Le ministre des Ressources naturelles et de la Faune du Québec, Claude Béchard, a déposé vendredi un projet de loi qui vise à assurer une exploitation plus équilibrée de la forêt québécoise.

Le projet de refonte du régime forestier modifiera l'attribution des stocks de bois dont disposent les entreprises forestières et prévoit aussi la création d'une bourse de la forêt, qui permettra d'établir un marché qui déterminera le prix du bois provenant des forêts privées et publiques.

La législation, qui fera l'objet de consultations en vue de son adoption d'ici la fin de l'année, prévoit la création d'instances locales regroupant divers représentants élus ou d'entreprises concernés par l'aménagement et l'exploitation des forêts, a déclaré M. Béchard lors d'une conférence de presse.

«Donner plus de pouvoirs aux intervenants régionaux, je n'appelle pas ça politiser, j'appelle ça régionaliser, a-t-il dit. J'appelle ça décentraliser et faire en sorte que les régions vont enfin pouvoir adopter des modèles de gestion qui correspondent à leurs forêts.»

Avec le projet de loi présenté vendredi, Québec souhaite aussi éviter que certaines entreprises disposant de contrats d'approvisionnement et d'aménagement forestier (CAAF) laissent du bois inutilisé après avoir réduit leur production pour des raisons diverses.

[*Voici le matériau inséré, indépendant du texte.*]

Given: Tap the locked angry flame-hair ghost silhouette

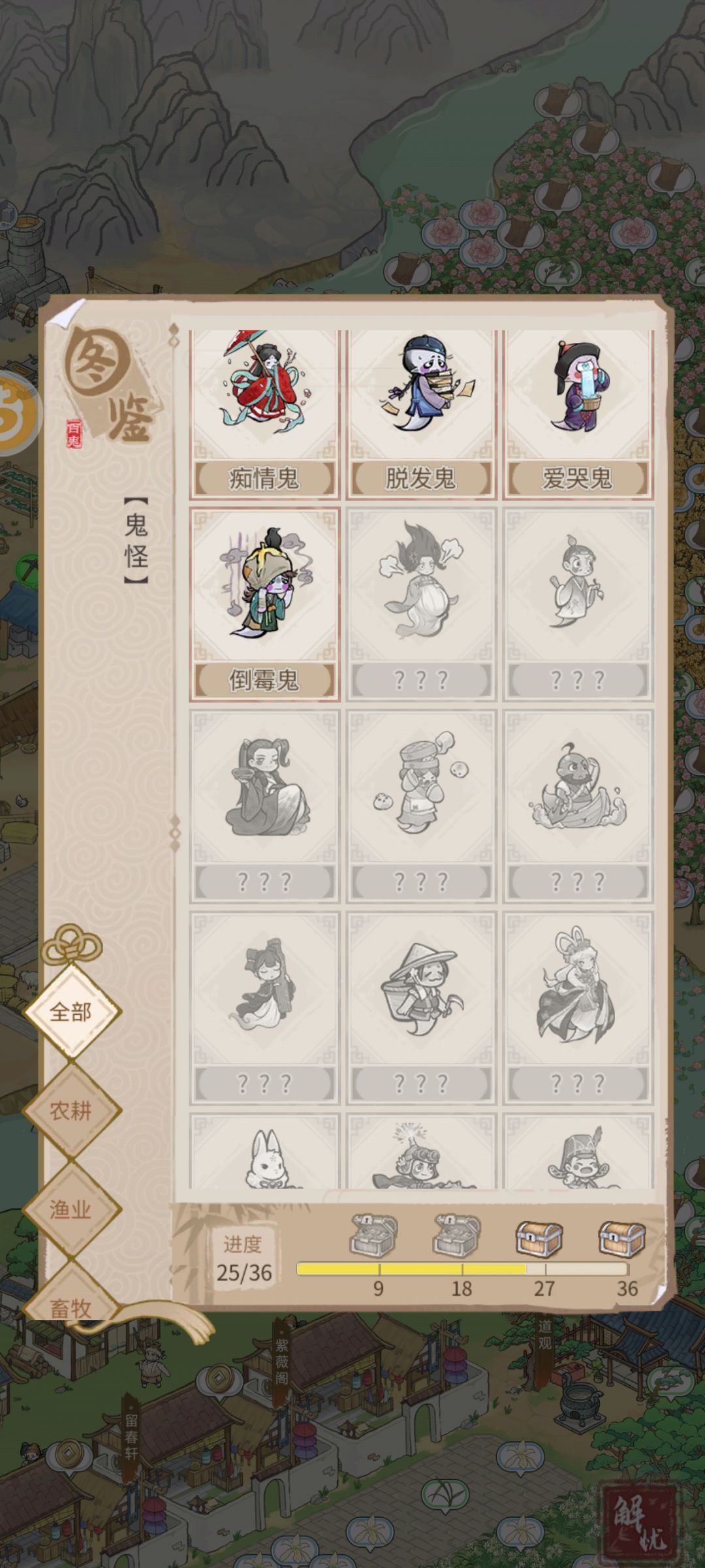Looking at the screenshot, I should coord(421,604).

À titre d'exemple, sur les 25 millions de mètres cubes de bois dans les forêts publiques, l'an passé, environ 17 millions ont été transformés par les compagnies.

Si la législation est adoptée, le gouvernement remplacerait d'ici 2013 les 300 CAAF, consentis aux compagnies forestières, par des garanties d'approvisionnement.

En vertu du projet de loi, les entreprises disposant actuellement de CAAF obtiendraient plutôt la garantie d'un approvisionnement équivalent à 70 pour cent du contrat qu'elles détenaient et devraient compléter leur approvisionnement par l'intermédiaire d'une bourse de la forêt.

«Le marché public du bois va venir libérer ces volumes-là pour des plus petites entreprises, pour des entreprises de deuxième, troisième transformation qui aujourd'hui n'ont pas accès à cette forêt-là mais qui dans l'avenir vont y avoir accès par la bourse du bois ou le marché public du bois, a-t-il dit. Donc, davantage de bois transformé, davantage d'emplois créés au Québec aussi.»

Le projet de loi vise à modifier le régime forestier québécois adopté il y a plus de 20 ans.

Les changements qu'il introduit font suite à plusieurs initiatives amorcées en vue d'assurer un développement plus équilibré de la forêt québécoise.

En 2004, la commission d'étude sur la gestion de la forêt québécoise, présidée par Guy Coulombe, avait conclu qu'il était nécessaire de revoir le régime.

Un sommet de la forêt, qui s'est tenu en 2008, a permis au gouvernement d'accoucher d'un livre vert, qui a donné le coup d'envoi à de nombreuses consultations.

Vendredi, le Conseil de l'industrie forestière du Québec, qui représente les entreprises de ce secteur d'activité, a réservé un accueil prudent au projet de loi, reportant ses commentaires à plus tard, une fois l'étude du texte complétée.

La section québécoise du Syndicat canadien des communications, de l'énergie et du papier a pour sa part exprimé sa déception que le projet de refonte du régime forestier n'aborde pas la question de la syndicalisation des travailleurs.

«Tant et aussi longtemps que les droits syndicaux ne seront pas traités, nous ne pourrons nous prononcer et encore moins appuyer ce projet», a dit le vice-président Renaud Gagné, dans un communiqué.

L'opposition officielle a accueilli avec ouverture les grandes orientations du projet de loi, comme la fin de l'attribution des approvisionnements en bois conjointement avec les responsabilités d'aménagement et de reboisement, comme le prévoyaient les CAAF.

Mais le porte-parole péquiste en matière de mines et forêts, Denis Trottier, s'est inquiété des ressources qui seront affectées à la mise en place du nouveau régime forestier et il a exprimé son scepticisme quant à son éventuelle adoption.

«S'il faut saluer cette proposition qui devra traverser l'étape d'une consultation, on peut aussi douter de la volonté du gouvernement de mener à bien un tel projet, compte tenu des nombreuses annonces non respectées depuis quelques années», a-t-il déclaré dans un communiqué.